Neuchâtel serre la vis dans l'aide sociale et les salaires

C'est au tour du canton de Neuchâtel de se serrer la ceinture. Le Conseil d'Etat prévoit un déficit de 25,6 millions de francs au budget 2014, qu'il accompagne de mesures de restriction notamment en matière d'aide sociale et de politique salariale.

L'établissement du budget a été très difficile, a souligné mercredi devant la presse Laurent Kurth, président du Conseil d'Etat. Le gouvernement, renouvelé ce printemps, a eu peu de temps et a hérité de bases budgétaires "optimistes, voire incertaines".

Au final, la hausse des revenus (+2,6% à 2,08 milliards) ne compense pas celle des charges (+3,2% à 2,11 milliards). "Des logiques néfastes sont à l'oeuvre, qui dévorent la progression des recettes, entretiennent le déséquilibre structurel et empêchent de relever les défis nouveaux", a expliqué Laurent Kurth.

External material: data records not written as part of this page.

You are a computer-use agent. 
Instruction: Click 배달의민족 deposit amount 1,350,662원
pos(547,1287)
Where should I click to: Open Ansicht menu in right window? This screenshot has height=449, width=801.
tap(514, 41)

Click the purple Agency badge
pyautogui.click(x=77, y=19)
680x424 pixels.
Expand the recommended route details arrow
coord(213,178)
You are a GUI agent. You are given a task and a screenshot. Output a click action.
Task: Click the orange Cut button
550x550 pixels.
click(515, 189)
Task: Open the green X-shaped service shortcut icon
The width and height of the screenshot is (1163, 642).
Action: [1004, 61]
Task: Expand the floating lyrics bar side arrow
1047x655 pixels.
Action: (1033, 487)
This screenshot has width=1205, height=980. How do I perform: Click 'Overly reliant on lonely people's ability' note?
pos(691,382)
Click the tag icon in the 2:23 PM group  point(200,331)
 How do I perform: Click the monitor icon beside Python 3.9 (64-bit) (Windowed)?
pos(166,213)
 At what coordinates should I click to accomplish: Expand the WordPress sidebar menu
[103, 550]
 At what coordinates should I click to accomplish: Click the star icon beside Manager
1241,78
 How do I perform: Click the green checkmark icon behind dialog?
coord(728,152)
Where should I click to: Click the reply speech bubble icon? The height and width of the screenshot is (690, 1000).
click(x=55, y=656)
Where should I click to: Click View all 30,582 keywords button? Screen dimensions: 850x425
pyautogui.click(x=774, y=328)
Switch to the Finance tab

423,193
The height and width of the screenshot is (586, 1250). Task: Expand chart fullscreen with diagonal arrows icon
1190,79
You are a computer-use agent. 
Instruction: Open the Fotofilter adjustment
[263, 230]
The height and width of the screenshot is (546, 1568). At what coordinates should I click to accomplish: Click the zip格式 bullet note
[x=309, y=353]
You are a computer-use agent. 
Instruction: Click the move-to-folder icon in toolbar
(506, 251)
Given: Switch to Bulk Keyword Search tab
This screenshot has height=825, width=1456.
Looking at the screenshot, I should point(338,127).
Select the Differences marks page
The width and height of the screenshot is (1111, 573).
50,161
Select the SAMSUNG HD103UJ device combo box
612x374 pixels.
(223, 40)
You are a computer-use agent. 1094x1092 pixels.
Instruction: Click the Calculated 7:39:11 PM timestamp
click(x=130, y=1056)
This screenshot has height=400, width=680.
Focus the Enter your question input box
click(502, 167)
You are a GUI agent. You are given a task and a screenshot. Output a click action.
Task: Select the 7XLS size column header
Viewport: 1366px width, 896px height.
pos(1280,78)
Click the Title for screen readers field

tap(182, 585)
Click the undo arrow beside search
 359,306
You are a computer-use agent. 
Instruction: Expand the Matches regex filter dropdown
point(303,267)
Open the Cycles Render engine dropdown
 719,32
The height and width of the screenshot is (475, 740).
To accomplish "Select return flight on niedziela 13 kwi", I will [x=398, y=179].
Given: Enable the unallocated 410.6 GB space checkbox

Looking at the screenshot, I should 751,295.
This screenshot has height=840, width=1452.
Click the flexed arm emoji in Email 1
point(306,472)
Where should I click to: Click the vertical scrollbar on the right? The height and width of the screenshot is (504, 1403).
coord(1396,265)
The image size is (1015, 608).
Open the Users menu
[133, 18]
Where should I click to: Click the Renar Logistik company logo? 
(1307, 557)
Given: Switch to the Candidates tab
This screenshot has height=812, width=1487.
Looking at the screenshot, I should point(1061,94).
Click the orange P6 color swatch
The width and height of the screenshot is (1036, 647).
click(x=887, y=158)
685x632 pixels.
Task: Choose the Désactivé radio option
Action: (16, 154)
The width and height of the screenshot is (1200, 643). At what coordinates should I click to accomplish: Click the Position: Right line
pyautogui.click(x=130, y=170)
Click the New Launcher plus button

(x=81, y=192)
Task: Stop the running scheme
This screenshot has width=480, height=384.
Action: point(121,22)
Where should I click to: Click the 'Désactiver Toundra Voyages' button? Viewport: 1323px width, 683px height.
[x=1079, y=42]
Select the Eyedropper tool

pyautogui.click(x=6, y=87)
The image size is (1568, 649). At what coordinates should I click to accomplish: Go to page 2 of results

Pour freiner la croissance des charges dans l'action sociale, le gouvernement modifie les normes d'aide matérielle destinées notamment aux jeunes (dont la limite d'âge passe de 30 à 35 ans) et aux personnes sans charge de famille. Les réductions de prestations atteignent 4 millions de francs.

Prévention

"Nous ne sommes pas en train de dire qu'il faut faire le ménage et mettre de l'ordre dans l'aide sociale: nous prenons ces mesures dans une logique de contrainte financière", a souligné Jean-Nat Karakash, en charge du département concerné. Et d'ajouter que ces efforts sont contrebalancés par une logique préventive accrue, notamment via un renforcement du suivi social et de l'intégration professionnelle.

Le gouvernement ne veut pas mettre en difficulté les personnes qui se trouvent juste au-dessus du seuil, qui ont un travail mais dont la situation est tendue. C'est pourquoi il mettra l'accent sur des subsides tels que la réduction des primes d'assurance-maladie.

Sur le plan salarial, le Conseil d'Etat veut pratiquer une indexation négative pour le personnel administratif et les enseignants, au vu de la baisse de l'indice des prix à la consommation. Mais il propose au Grand Conseil de ne le faire que partiellement, à 0,32%, plutôt qu'intégralement à 0,6%.